Yes? If there aren't regulations, then waste will be disposed of by the cheapest method, which usually involves dumping it into the atmosphere and/or water. This is how it used to be until environmental campaigning in the 70s and 80s got the regulations introduced in the West, and far more recently in China.
> the cheapest method, which usually involves dumping it into the atmosphere and/or water
The ironic thing is that we behave exactly like bacteria and animals and all other life, which have no choice but to expel their waste products directly into the environment. Properly adapted ecosystems have mechanisms for recycling all waste.
The difference with humans is threefold:
1.) We are too many, so the capacity of the environment into which we expunge our waste products can no longer handle the volume of waste we produce, forcing us to handle it with industrial processes.
2.) We produce waste types that the environment has no natural recycling mechanisms for, such as plastic, metal, and thousands of industrially produced chemicals, not to mention nuclear waste. We have only barely scratched the surface for recycling some materials, and the rest we literally just dump into giant holes or the oceans.

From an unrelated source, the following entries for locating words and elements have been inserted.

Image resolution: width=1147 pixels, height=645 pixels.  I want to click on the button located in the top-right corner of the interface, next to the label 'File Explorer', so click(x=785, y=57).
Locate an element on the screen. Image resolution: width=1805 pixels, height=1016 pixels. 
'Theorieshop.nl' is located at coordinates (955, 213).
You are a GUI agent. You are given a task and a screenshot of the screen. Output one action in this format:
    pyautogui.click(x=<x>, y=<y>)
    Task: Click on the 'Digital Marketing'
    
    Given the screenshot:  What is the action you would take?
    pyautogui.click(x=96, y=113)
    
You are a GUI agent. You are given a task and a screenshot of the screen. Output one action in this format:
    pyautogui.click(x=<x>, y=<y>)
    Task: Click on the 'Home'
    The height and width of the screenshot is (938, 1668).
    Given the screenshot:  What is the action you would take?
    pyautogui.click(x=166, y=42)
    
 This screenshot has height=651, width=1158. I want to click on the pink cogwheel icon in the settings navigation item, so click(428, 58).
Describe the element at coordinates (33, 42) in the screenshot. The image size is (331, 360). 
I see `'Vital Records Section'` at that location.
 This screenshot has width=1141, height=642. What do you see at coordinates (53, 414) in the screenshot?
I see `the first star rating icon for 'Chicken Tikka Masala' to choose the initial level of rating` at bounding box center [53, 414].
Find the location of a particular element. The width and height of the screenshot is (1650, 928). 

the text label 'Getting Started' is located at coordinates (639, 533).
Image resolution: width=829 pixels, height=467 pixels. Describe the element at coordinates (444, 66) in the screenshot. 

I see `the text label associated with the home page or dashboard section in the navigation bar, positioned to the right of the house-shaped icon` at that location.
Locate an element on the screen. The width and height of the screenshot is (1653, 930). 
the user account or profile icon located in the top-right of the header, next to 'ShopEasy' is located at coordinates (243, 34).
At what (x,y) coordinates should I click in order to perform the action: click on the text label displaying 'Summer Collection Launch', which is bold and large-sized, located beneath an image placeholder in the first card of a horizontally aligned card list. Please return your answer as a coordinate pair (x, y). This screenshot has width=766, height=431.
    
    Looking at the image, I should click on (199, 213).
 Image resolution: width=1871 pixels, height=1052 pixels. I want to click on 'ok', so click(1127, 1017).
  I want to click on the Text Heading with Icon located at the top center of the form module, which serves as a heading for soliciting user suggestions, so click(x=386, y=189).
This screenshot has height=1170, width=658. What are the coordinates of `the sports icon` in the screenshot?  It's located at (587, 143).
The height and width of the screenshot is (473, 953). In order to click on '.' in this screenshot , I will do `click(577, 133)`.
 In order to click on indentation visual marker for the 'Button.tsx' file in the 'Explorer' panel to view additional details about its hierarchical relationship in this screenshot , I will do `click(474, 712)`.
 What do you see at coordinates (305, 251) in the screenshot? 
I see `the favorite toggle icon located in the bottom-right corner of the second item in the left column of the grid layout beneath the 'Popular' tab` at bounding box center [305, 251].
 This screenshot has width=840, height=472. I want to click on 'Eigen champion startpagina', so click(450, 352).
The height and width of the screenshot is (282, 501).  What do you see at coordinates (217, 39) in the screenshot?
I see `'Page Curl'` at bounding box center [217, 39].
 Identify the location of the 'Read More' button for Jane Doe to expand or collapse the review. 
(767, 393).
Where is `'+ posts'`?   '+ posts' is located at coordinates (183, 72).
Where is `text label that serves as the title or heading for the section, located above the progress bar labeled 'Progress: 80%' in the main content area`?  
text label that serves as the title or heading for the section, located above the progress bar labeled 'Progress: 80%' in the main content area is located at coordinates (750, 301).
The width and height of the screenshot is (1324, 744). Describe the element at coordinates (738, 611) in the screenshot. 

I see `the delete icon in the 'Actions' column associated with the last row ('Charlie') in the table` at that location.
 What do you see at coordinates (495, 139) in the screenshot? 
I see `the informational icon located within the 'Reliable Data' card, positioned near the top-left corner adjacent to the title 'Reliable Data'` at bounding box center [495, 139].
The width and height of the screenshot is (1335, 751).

3.) We are busy destroying all the ecosystems that would naturally support us and recycle our waste, not only through loss of habitat, but mass dieoffs of insects, fish, etc.
Almost all natural ecosystems are death-limited, usually through some combination of predation, disease, or starvation. This was the case for humans up until about the 19th century. We've killed our predators and have to a great (but not total) extent achieved victories over disease and starvation. But if we're not to become death-limited again we must become contraception-limited.
Well, yes, the difference between "waste" and "feedstock" is whether there is some valuable use for the thing and whether it can be easily collected. Insecticide once used cannot be easily collected again.
Much of the history of the petrochemicals industry is trying to find valuable things to do with less-valuable fractions and non-oil stuff that comes up from wells. Of course, if it's not valuable it tends to be flared off and contributes to global warming.
> Wasted food is ground into powder and given to animals
.. although since the CJD epidemic I think this is extremely limited. By regulations.
Capitalism optimizes for the impact it has on the actors involved in the transaction. The party offering the service/product, and the party paying for it. The impact of other parties is not part of that equation.
So if you want create an incentive, have the health impact on society as a whole, impact the profits of the parties involved in creating the pollutants.
So you could for instance bind their taxes to some health measurements. Then you would have a market for capturing pesticides (if that's even possible).
Much simpler and probably more efficient is just to regulate.
Sure greed/profit motive, but it is accepted by the general public because it is local direct benefit (less crop failure) vs diffuse harm to a large area.
Pollution is usually a side-effect, not a goal. For example, people didn't mine and burn coal for nothing, they used it for heating and energy generation. Look at the Industrial Revolution for another vivid example.
Yes. You need to read on industrial history if this is not obvious to you.
The nature of business and industry is such that they prefer local short term optimizations. In this context an environmental hazard is not considered a concern for various reasons, including, it incurs no immediate negative impact on the factory, the impact of one factory would be insignificant because everyone else is doing it and cutting chemical X would give competitors a financial edge, etc.
The only way to curb culture which creates negative externalities is to pipe those externalities back to it's source. Regulations and fines are a one way to make sure there is a feedback from negative externalities back to their source.
Think of it as an algorithmic problem - local optimization seldom leads to a global optimum. Hence, sometimes global tweaks can benefit an entire system.
The good news is that regulations work, and damage can heal.
See for example how CFC:s destroyed ozone layer before banning them.